- Activities -
(1) Retype the part of the custom Harley bagger article below that begins at the words "On this striking" and stops after "in Jeremy’s garage.".
(2) Continue the custom Harley bagger article below, picking up after its final sentence.

** Text block follows **

Yeah Jeremy is a hardcore motorcycle kind of guy who loves what he does building shock and awe baggers out of a real garage that will never see a lawnmower or a pile of garden tools inside ─ just custom baggers and the equipment to build them. He’s been building them to the tune of 30 full-on custom baggers in the last ten months alone. Sounds like a pretty righteous hard working guy to me and his bikes do all the talking that’s ever needed.
Carl Giggleman of Greenwood, South Carolina, knows of this clandestine location and put his money where his mouth is and asked Jeremy to build up this 2006 Harley Street Glide into a custom bagger fit for show and street duty. What he got was a wild-ass big wheel bagger that looks like it was left parked on a dark street overnight and tagged by a super-talented street artist with a soft spot for Harleys. Oh man, if it was only that simple.
As we all know by now, fitting a 30-inch front wheel on a Harley tourer is not for the faint hearted as there’s a little bit more going on than just bolting on a big front wheel and riding off into the sunset. There’s a lot of hacking and whacking and measuring and welding and you don’t expect to find this sort of sophistication in a back yard garage, but apparently Jason didn’t get that memo. This type of work is no big whup to him and he’s completely at ease handling big stuff (and it is big stuff) with about four of five bikes going through this process at any given time. That’s right, not one bike at a time like you’d expect for a garage builder, but four or five depending on how late he stays up.
On this striking build, Jason’s got all the right ingredients that the custom bagger recipe requires from air suspension to killer audio to custom bodywork and all the little doo-dads that make a bagger a custom. Current trends dictate what a custom bagger has to have to knock onlookers dead in their tracks and this baby’s got ‘em all so I’m not going to bother you with listing all the million components that go into this one. Suffice to say, no stone was left untouched in Jeremy’s garage.

** End of Text block **
** Stored data follows **

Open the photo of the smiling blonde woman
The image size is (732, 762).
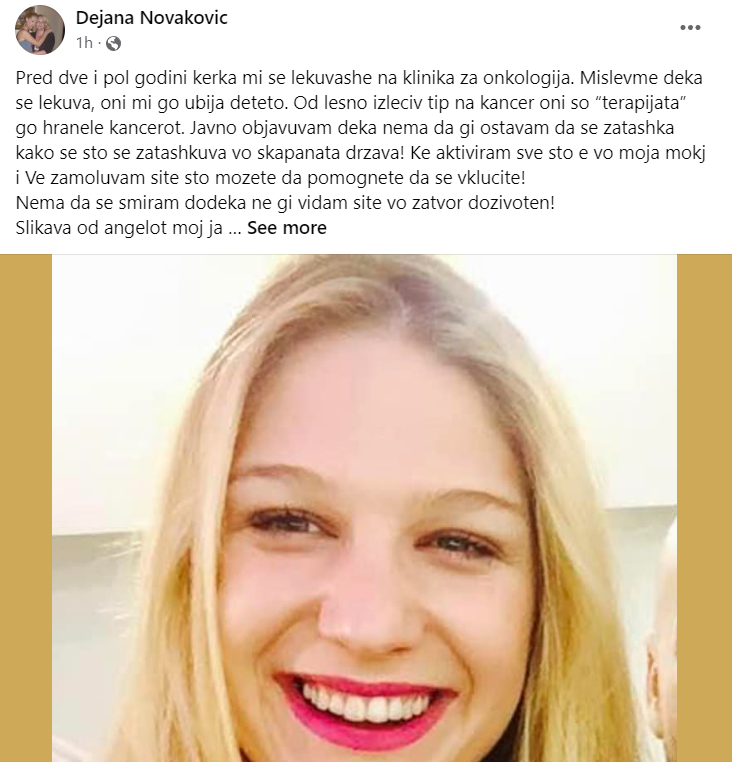365,508
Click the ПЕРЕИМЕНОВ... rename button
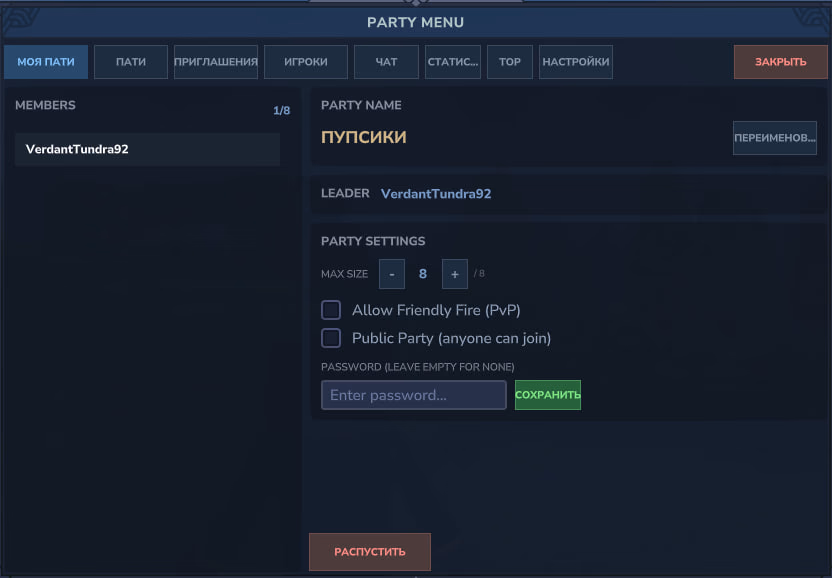Viewport: 832px width, 578px height. 775,138
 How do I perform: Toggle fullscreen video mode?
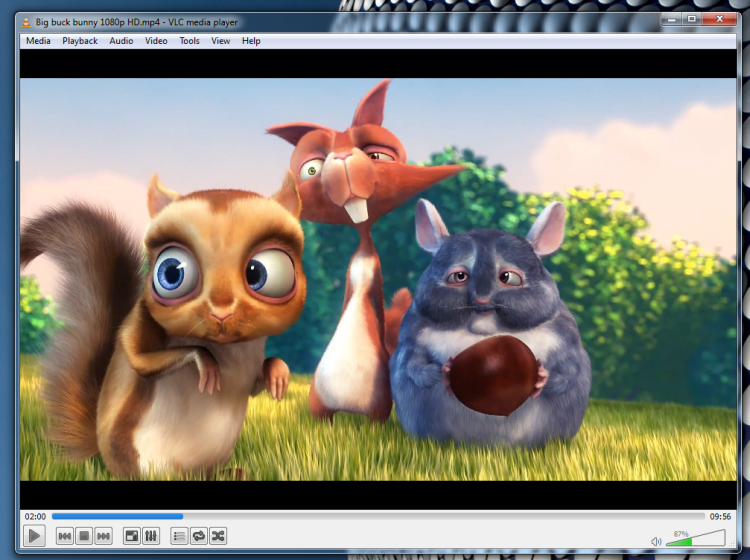(x=131, y=536)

** End of Stored data **

- Exercise results -
(1)
On this striking build, Jason’s got all the right ingredients that the custom bagger recipe requires from air suspension to killer audio to custom bodywork and all the little doo-dads that make a bagger a custom. Current trends dictate what a custom bagger has to have to knock onlookers dead in their tracks and this baby’s got ‘em all so I’m not going to bother you with listing all the million components that go into this one. Suffice to say, no stone was left untouched in Jeremy’s garage.

(2)
When it came time to select the big pieces for Carl’s build, Jason turned to his trusted buds to help him out. Guys like Jeremy Tumblin at L&M Machine Company for the focal point of any big wheel bagger, the big wheel. The swirling six-spoke 30-inch front wheel was machined from an even bigger slab of aluminum until the finished product was ready to takes its place of honor front and center. Once more into the breach, Butch Watson of HighRollers Cycle Seats was called upon to provide another of his myriad masterpieces in leather. Butch blows my mind with one fabulous seat after another to the point I’ve begun to think he kidnapped and retrained the Keebler Elves to do leatherwork.
But the pièce de résistance of this build is the beautiful paintjob from hell that you couldn’t walk by without checking out even if you’re a bagger hater. After laying on a basic black so deep that could shine in the dark, Jeremy passed it over to another bud, Don Keller, for the no-blinking-allowed graphics. Don whipped up a controlled frenzy of colors and street-related graffiti graphics that would make a teenage tagger look for a new hobby. Neon colors never looked so good ─ not even in the ‘90s neon craze that infected the nation from coast to coast. I’ve got to assume owner Carl Giggleman is not the kind of guy who likes to lurk in the shadows of life. Jack Cofano’s lovely photos make it look like there’s electricity running through the pigment in broad daylight. Now that’s more than a paintjob, it’s street art.
So, all you would be builders, if you’ve got a hankering for a custom bike but you’ve got a limited budget, get out to your garage and spend some serious time there. It might help to know when you’re the last light on in town that there’s another guy named Jason Kurtz in another garage like yours doing the same thing at the same time. You are not alone.